── Extracted records ──

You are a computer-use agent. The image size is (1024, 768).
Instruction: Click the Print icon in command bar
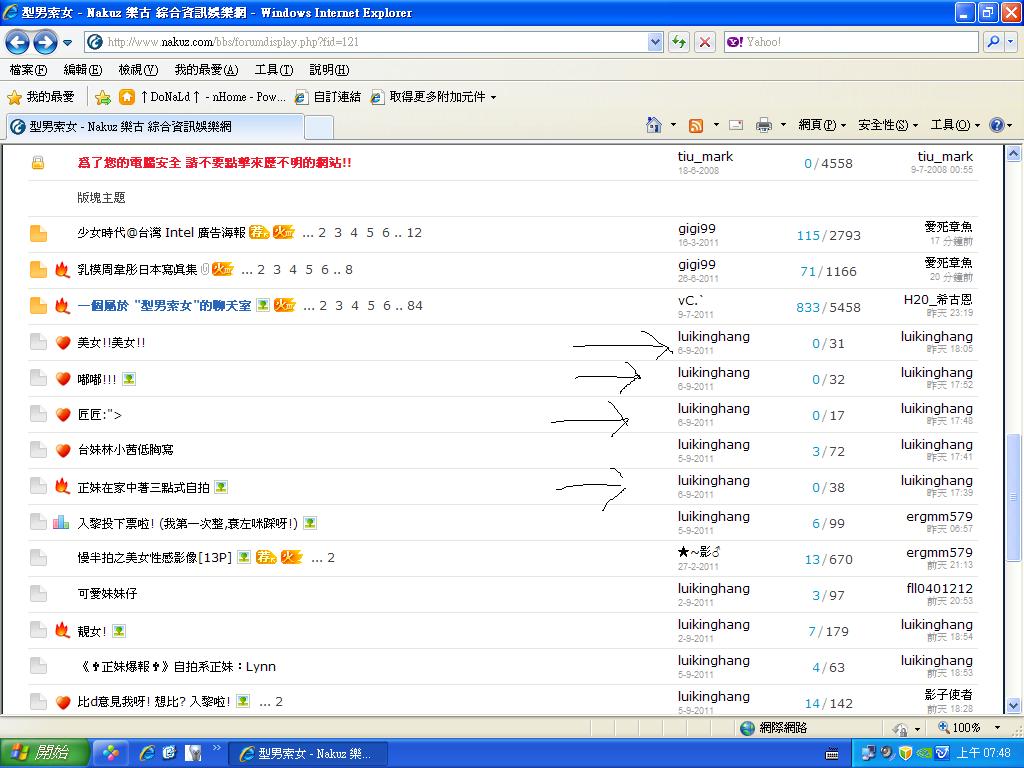[x=764, y=125]
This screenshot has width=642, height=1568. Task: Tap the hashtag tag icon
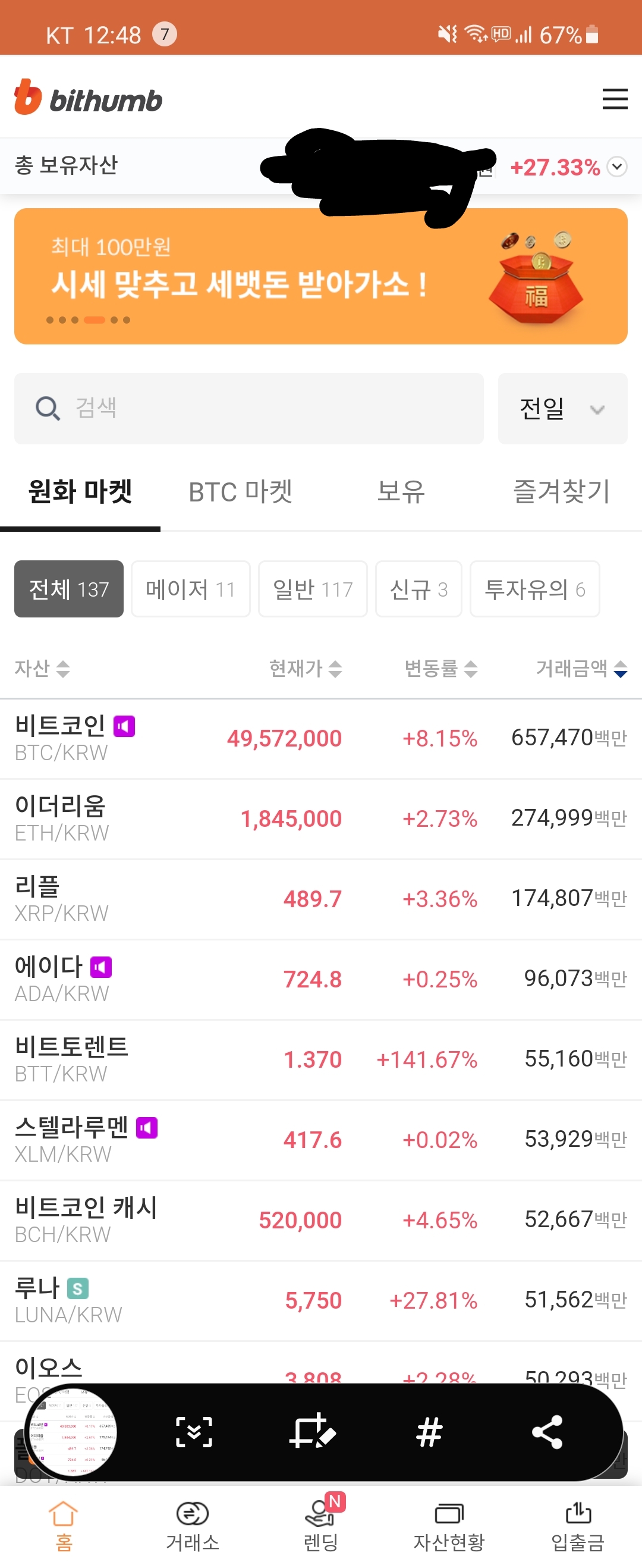[x=429, y=1432]
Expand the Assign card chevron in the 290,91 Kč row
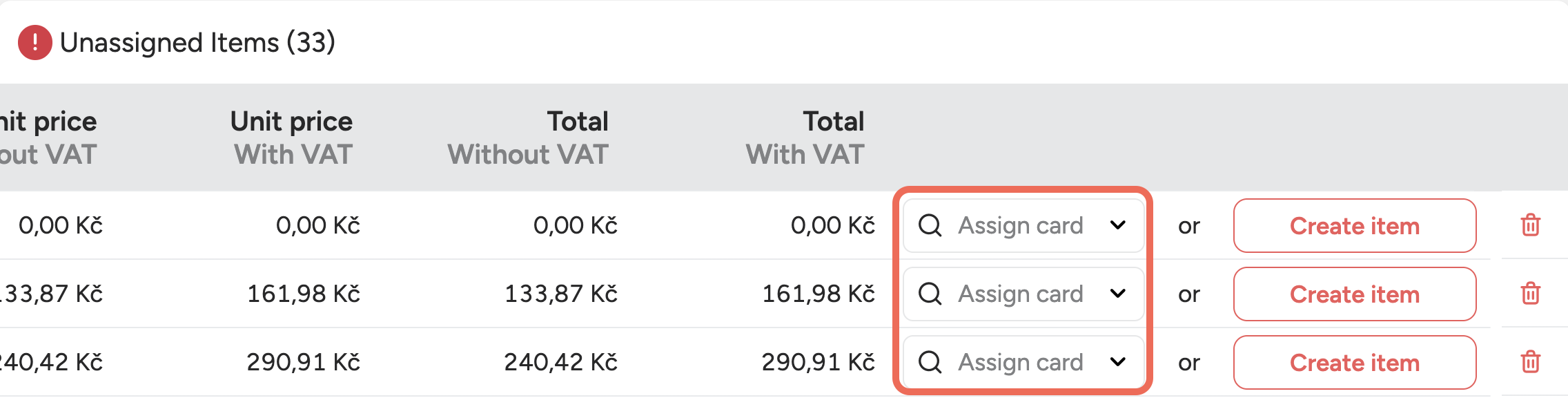This screenshot has width=1568, height=398. 1118,362
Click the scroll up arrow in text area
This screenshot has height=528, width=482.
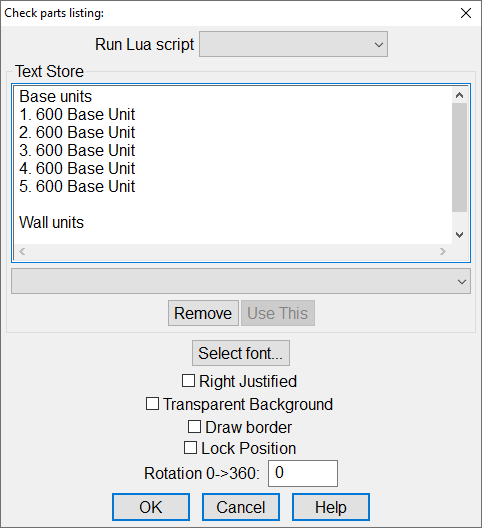(459, 95)
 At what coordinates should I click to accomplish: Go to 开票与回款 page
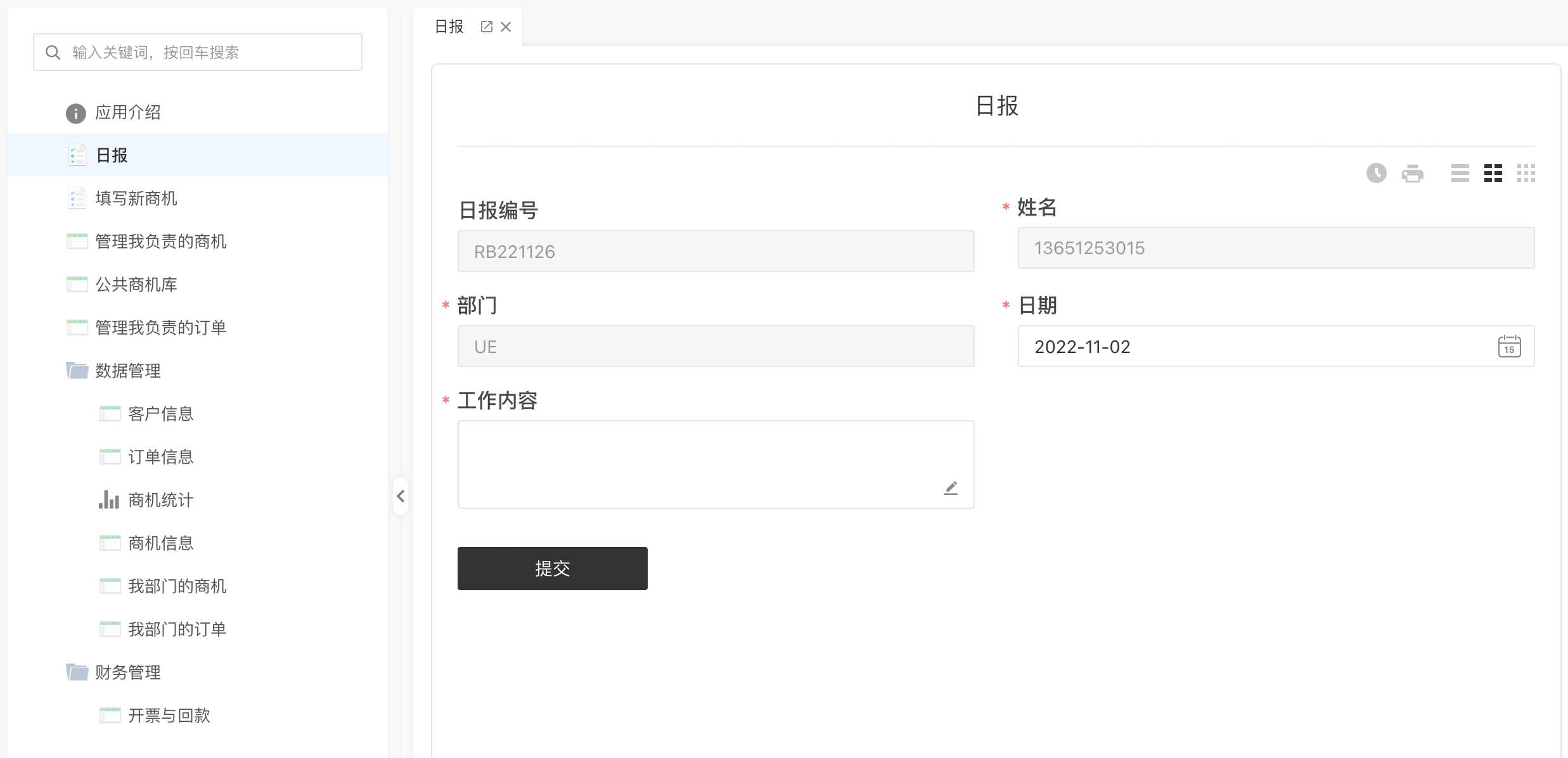tap(169, 716)
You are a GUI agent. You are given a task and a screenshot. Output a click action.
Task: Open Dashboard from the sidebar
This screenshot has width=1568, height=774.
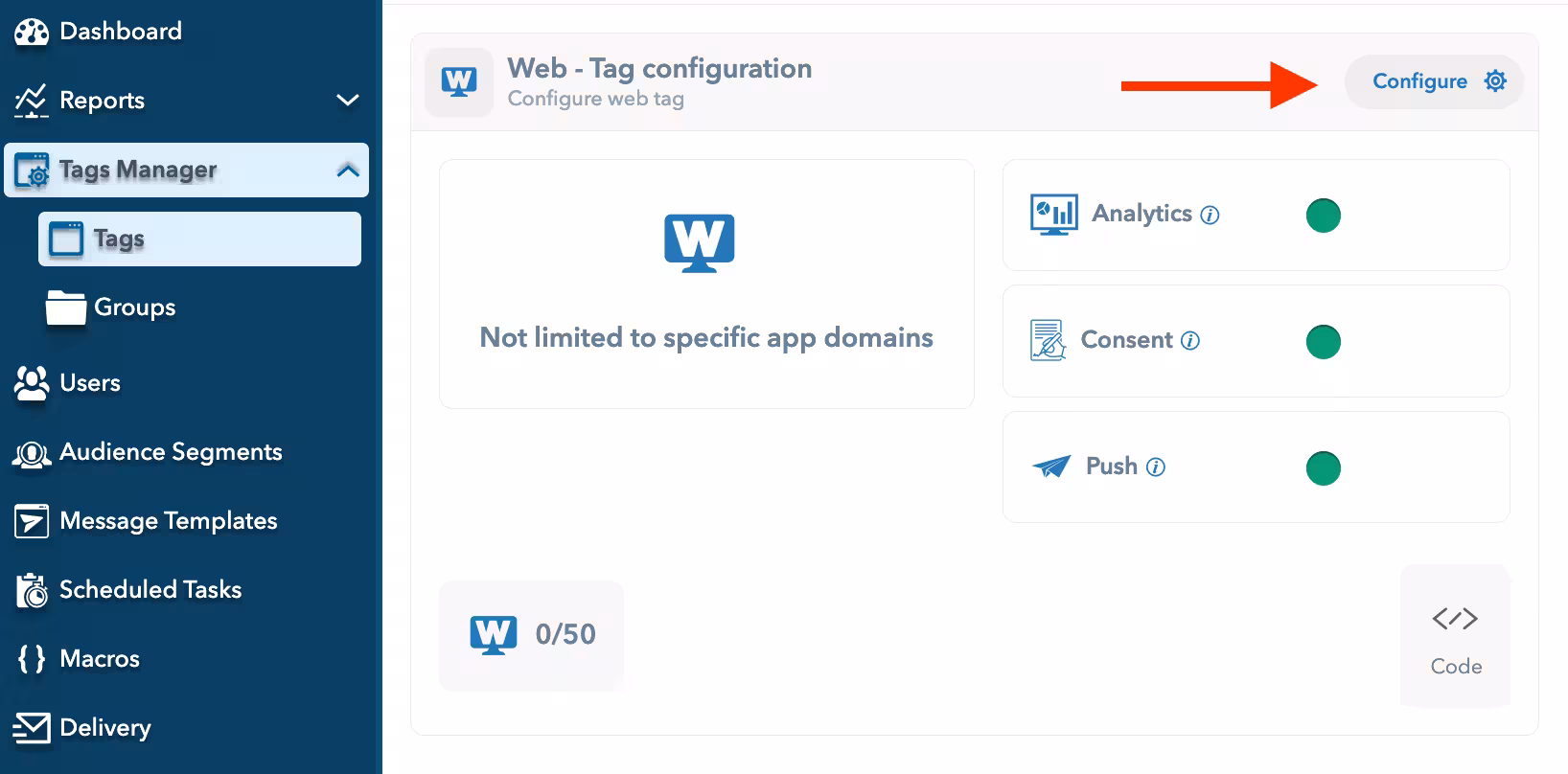point(120,32)
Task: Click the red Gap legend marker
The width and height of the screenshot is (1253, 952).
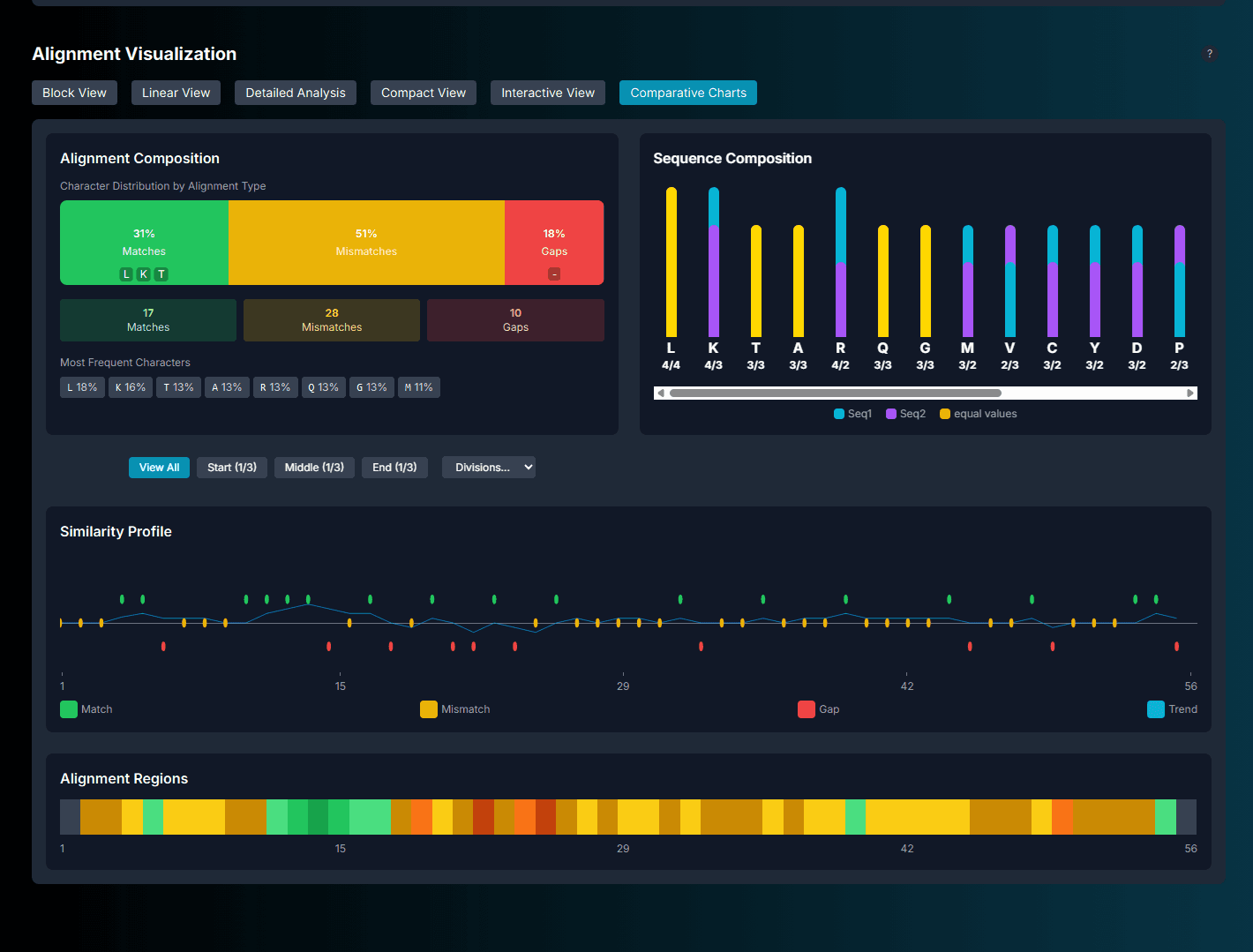Action: coord(806,708)
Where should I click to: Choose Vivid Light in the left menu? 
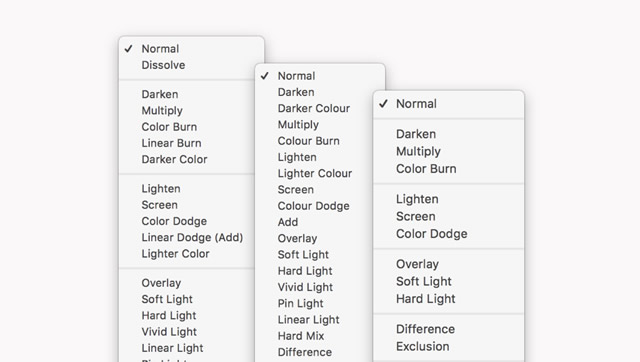click(169, 332)

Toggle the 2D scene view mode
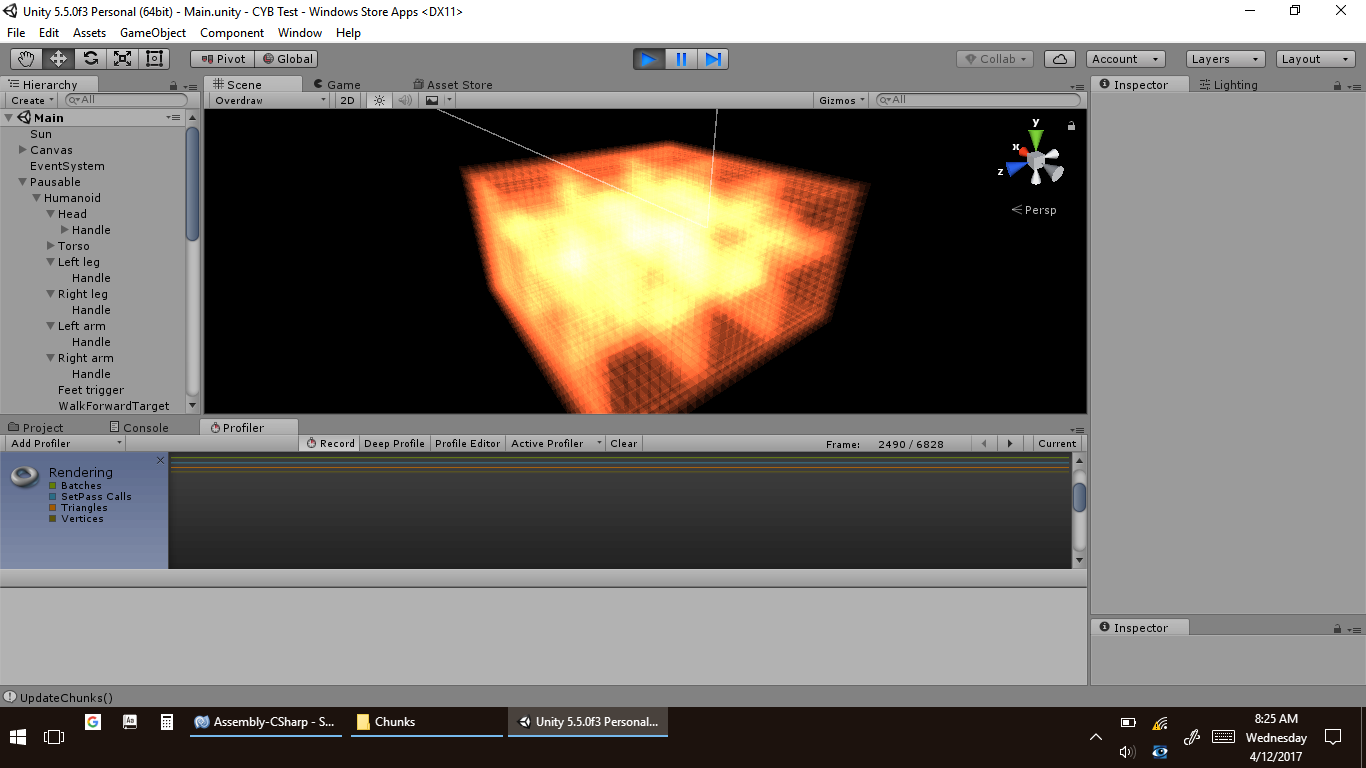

───

» **Task brief**: Using the records above, determine how many lines hold the word "agent", and answer with that figure only.

» **Solution to this problem**: 2